O filme pode ser muito bem dividido em duas partes: a chegada de David e o momento que ele fica sozinho. Essa primeira parte é bem mais dramática, menos fantasiosa e aventureira, explorando o lado sentimental dos personagens e o contraste que eles tem com o sentimento artificial do menino. Por sinal, gostei muito mais. A segunda parte do filme é bem mais aventuresca, com David lutando por sua 'sobrevivência' no submundo e no mercado de peles local. David acredita que, se encontrar a fada azul da história do Pinochio (contada na primeira parte do filme), ele poderá se tornar um menino de verdade e Mônica passará a amá-lo igualmente a seu filho.

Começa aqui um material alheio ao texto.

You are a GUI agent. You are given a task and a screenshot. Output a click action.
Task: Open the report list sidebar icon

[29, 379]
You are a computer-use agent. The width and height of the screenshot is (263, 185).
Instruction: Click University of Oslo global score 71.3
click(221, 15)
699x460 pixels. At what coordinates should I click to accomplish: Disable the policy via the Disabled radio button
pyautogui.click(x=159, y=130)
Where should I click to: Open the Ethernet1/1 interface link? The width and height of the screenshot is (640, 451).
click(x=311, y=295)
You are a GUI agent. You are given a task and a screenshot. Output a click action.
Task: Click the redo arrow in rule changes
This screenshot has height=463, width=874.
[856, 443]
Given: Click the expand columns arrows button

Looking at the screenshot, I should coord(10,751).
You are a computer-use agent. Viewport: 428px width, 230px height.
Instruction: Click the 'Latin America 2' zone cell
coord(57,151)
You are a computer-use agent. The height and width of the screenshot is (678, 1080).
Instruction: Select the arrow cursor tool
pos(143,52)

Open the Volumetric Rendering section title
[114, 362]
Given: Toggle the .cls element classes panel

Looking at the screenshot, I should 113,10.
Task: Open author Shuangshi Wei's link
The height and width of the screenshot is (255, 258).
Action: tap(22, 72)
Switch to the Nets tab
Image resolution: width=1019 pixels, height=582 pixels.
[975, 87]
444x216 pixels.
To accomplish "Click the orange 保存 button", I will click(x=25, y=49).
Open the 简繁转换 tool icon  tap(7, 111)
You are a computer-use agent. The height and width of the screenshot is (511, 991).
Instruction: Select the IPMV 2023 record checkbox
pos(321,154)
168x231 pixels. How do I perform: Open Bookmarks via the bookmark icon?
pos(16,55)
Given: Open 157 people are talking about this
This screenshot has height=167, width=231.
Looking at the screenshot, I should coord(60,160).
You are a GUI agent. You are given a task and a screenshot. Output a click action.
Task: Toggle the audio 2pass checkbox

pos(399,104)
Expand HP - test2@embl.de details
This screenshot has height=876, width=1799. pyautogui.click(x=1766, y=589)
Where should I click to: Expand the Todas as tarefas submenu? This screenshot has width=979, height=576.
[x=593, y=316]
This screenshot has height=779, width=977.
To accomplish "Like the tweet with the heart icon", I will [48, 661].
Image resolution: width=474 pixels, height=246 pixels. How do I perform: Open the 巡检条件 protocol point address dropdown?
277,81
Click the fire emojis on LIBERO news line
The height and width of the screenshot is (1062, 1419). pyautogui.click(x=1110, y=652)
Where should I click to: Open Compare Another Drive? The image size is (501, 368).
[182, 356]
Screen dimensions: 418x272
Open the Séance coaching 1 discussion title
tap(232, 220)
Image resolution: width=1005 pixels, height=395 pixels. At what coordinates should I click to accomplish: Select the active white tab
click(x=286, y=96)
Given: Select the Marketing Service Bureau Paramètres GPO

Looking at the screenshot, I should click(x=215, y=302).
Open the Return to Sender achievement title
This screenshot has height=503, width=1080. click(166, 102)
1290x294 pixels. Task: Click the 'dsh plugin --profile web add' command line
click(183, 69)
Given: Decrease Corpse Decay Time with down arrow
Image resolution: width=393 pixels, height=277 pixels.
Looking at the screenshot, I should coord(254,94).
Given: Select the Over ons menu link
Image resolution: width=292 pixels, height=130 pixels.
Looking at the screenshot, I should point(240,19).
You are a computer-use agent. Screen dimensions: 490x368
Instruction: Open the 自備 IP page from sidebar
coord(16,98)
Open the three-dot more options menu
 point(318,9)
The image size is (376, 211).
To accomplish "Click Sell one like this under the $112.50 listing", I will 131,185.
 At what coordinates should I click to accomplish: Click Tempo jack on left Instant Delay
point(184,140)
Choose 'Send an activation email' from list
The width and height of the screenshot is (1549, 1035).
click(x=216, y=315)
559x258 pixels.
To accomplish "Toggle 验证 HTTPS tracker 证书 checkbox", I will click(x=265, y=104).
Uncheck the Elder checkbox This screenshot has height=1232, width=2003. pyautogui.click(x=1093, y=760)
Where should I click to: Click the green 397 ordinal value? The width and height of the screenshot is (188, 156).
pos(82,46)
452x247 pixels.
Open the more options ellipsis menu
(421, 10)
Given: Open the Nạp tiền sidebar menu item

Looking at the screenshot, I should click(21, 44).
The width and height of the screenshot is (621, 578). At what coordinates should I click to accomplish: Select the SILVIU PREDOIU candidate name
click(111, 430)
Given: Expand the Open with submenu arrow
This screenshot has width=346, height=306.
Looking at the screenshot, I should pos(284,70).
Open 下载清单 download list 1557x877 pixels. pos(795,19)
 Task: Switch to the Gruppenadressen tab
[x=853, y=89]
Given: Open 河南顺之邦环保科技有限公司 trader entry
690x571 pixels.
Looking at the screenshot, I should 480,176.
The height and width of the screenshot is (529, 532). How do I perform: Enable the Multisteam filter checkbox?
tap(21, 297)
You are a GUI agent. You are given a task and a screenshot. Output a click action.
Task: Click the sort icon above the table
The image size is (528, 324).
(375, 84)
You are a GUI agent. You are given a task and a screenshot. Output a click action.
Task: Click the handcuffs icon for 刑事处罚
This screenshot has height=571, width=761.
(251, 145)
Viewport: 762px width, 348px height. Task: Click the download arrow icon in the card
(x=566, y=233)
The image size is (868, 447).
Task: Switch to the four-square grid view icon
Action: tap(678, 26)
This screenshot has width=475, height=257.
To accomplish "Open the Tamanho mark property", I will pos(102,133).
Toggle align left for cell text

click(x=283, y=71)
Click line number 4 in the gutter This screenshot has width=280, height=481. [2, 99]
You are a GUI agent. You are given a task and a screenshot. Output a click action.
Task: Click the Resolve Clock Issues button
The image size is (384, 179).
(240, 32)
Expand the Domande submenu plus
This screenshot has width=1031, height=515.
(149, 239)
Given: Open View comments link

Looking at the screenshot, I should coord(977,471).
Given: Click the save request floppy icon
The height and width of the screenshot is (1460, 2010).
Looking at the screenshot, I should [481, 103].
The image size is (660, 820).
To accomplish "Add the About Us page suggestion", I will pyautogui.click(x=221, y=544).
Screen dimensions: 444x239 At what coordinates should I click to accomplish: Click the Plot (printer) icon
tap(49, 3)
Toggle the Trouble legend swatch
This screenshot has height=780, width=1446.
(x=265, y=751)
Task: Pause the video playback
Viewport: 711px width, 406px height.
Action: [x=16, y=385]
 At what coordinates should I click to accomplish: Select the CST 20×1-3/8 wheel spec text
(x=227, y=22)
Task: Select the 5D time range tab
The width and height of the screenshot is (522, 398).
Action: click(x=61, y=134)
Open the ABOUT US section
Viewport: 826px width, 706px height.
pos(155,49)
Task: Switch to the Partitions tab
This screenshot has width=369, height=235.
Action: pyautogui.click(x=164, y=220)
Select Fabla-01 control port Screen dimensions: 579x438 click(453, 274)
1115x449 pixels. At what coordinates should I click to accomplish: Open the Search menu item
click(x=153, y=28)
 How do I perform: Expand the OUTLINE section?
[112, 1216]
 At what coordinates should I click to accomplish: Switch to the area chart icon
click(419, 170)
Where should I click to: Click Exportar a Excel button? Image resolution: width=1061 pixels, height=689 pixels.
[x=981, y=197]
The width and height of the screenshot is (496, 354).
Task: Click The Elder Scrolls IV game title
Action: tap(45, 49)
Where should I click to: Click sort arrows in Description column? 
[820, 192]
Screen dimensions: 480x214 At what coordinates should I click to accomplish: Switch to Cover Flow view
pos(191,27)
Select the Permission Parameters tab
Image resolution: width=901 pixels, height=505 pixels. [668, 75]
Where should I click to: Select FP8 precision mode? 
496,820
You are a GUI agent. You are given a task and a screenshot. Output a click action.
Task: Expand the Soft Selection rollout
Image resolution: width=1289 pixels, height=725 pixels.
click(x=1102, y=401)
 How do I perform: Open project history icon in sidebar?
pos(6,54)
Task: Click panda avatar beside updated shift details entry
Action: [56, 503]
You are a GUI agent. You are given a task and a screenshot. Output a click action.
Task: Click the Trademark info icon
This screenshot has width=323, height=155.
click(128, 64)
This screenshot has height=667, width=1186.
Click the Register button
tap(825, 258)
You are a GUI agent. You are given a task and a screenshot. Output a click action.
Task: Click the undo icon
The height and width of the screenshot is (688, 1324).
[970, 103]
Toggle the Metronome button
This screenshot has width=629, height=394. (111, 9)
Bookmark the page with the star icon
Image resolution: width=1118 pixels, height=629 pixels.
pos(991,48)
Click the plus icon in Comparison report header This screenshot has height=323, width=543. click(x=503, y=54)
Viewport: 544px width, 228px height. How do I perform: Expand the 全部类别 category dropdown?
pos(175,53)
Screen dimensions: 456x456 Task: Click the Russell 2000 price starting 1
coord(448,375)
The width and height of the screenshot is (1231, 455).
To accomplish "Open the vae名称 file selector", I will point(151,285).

Nessa segunda parte da aventura entra o famoso Gigolô Joe na história (interpretado por Jude Law, de Estrada para Perdição), que ajudará o menino em sua epopéia pela vida real. Jude está fantasticamente maquiado, parece um robô realmente, seu cabelo parece um lote de plástico, sua pele está realmente diferente, fantástico de verdade. Outro fator técnico realmente impressionante aqui são os efeitos visuais, que dão de mil em filmes mais atuais, como Star Wars Episódio 2 - O Ataque dos Clones e Homem-Aranha. Na cena inicial mesmo, onde o rosto da atriz se abre revelando o chip interno do robô está com uma sutileza impressionante e você não sente nada artificial por ali. Outra cena que também me chamou muita atenção foi quando chegaram na cidade inundada de "Man-Hattan" (onde as torres gêmeas estão presentes, o filme saiu pouco antes do atentado aqui no Brasil). Ali está tudo muito belo, os prédios, a água, tudo muito bem feito. E não são apenas acasos, o filme inteiro se vangloria dessa perfeição gráfica que estou falando, é um de seus grandes pontos altos. Spielberg arrisca também alguns belos ângulos de câmera, como por exemplo a primeira cena de jantar de David, onde a tomada é de cima, por dentre o lustre de luz. O ângulo deixa David enquadrado dentro do lustre, enquanto Mônica e Henry ficam fora do lustre, mostrando o isolamento do menino. Aspecto técnico nota 10 do filme.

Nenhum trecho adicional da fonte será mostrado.